Thermal Degradation of Synthetic Cathinones: Implications for Forensic Toxicology.

The synthetic cathinones represent an important class of designer drugs. The widespread attention and publicity associated with these psychostimulants have resulted in numerous legislative actions at state and federal levels throughout the USA. These amphetamine-like compounds are characterized by a ß-keto functional group. Although the synthetic cathinones share many properties of their phenethylamine counterparts, the presence of the ketone moiety is responsible for a number of unique and distinct differences in terms of their chemical characteristics and properties. Thermal degradation of methcathinone was first reported several decades ago but has received limited attention. In this study, we identified in situ thermal degradation products for 18 cathinones during gas chromatography-mass spectrometry (GC-MS) analysis. Oxidative degradation arises from the loss of two hydrogens, yielding a characteristic 2 Da mass shift. Degradation products were characterized by prominent iminium base peaks with mass-to-charge ratios 2 Da lower than the parent drug, and in the case of the pyrrolidine-containing cathinones, prominent molecular ions arising from the 2,3-enamine. Chromatographic and mass spectroscopic data are described for 4-ethylmethcathinone, 4-methylethcathinone, buphedrone, butylone, ethcathinone, ethylone, flephedrone, 3,4-methylenedioxy-α-pyrrolidinobutiophenone, 3,4-methylenedioxypyrovalerone, mephedrone, methcathinone, methedrone, methylone, 4-methyl-α-pyrrolidinobutiophenone, naphyrone, pentedrone, pentylone and pyrovalerone.
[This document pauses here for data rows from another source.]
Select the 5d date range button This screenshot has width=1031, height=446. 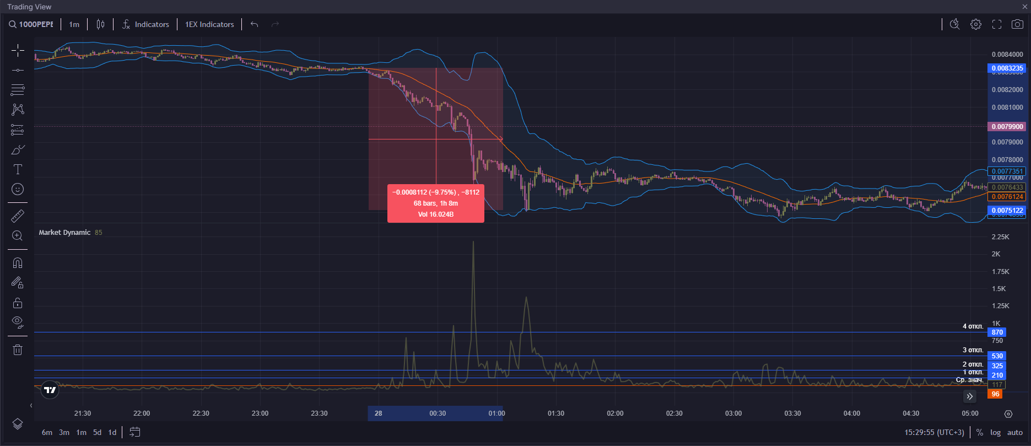(x=97, y=433)
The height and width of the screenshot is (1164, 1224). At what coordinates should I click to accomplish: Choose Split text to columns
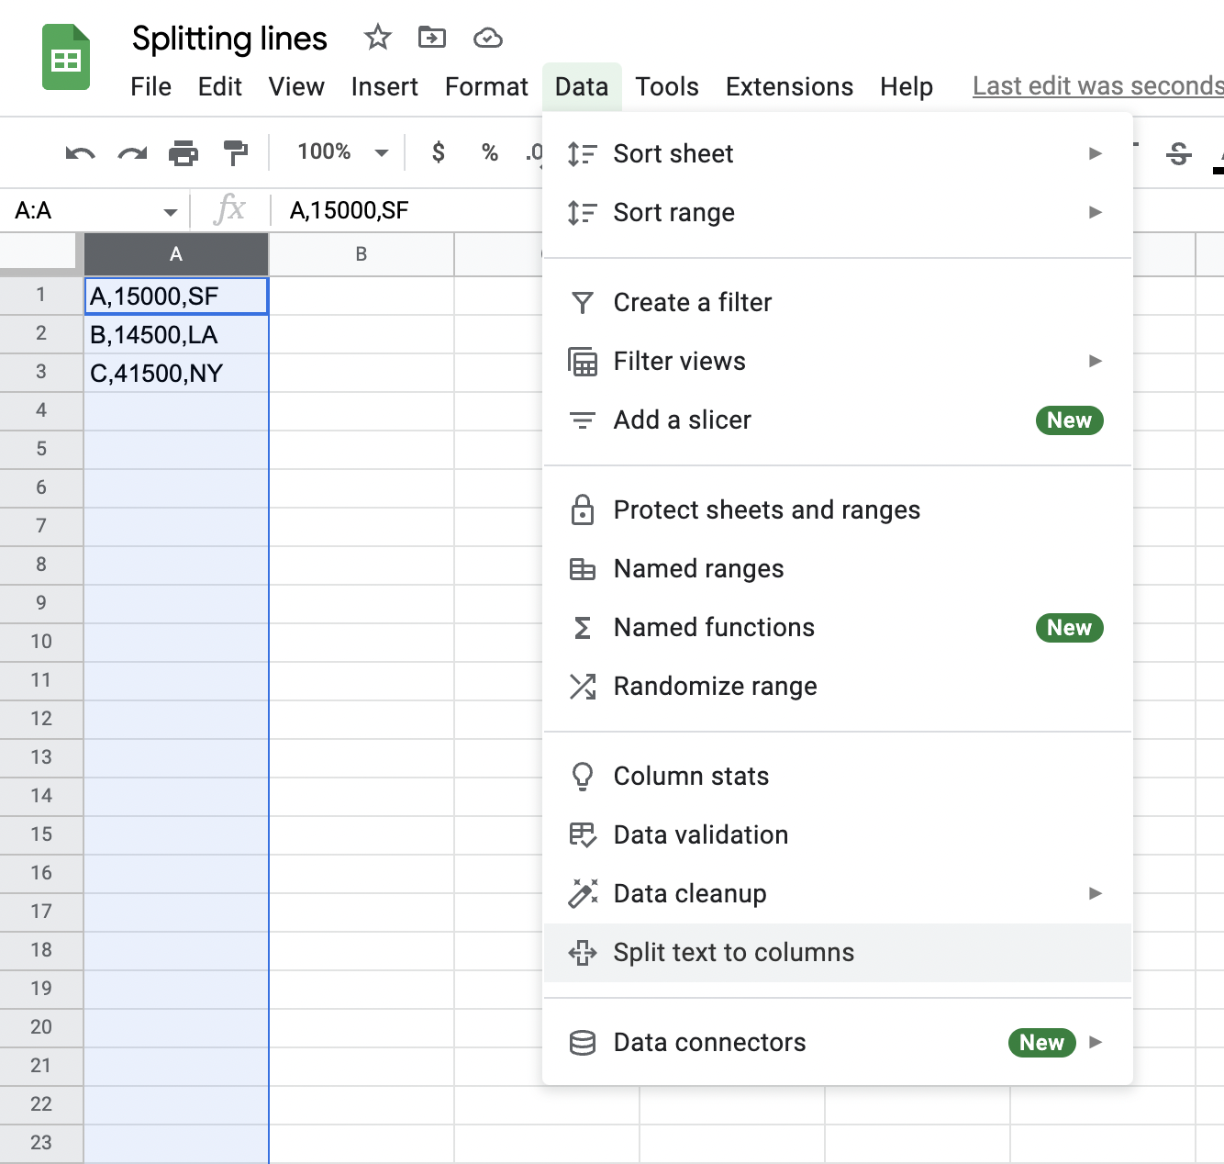coord(733,952)
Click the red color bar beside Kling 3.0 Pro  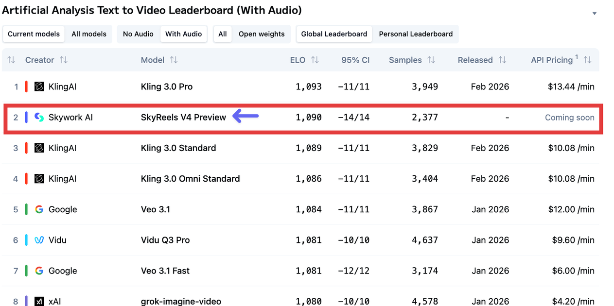point(26,87)
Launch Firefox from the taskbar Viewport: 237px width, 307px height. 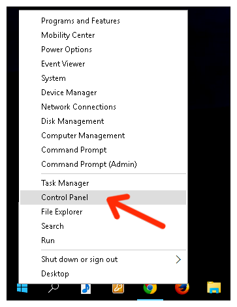(x=182, y=289)
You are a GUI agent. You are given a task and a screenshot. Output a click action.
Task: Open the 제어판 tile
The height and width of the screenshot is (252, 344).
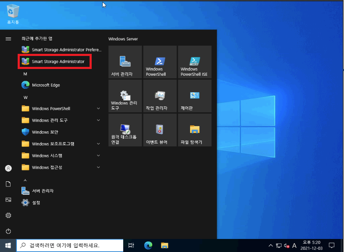(x=194, y=95)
Degradation was minimized by lowering injection temperatures, residence time in the inlet and eliminating active sites during chromatographic analysis. Chromatographic and mass spectral data for the cathinone degradation products are presented and discussed within the context of forensic toxicological analysis, selection of appropriate instrumental methods and implications for the interpretation of results.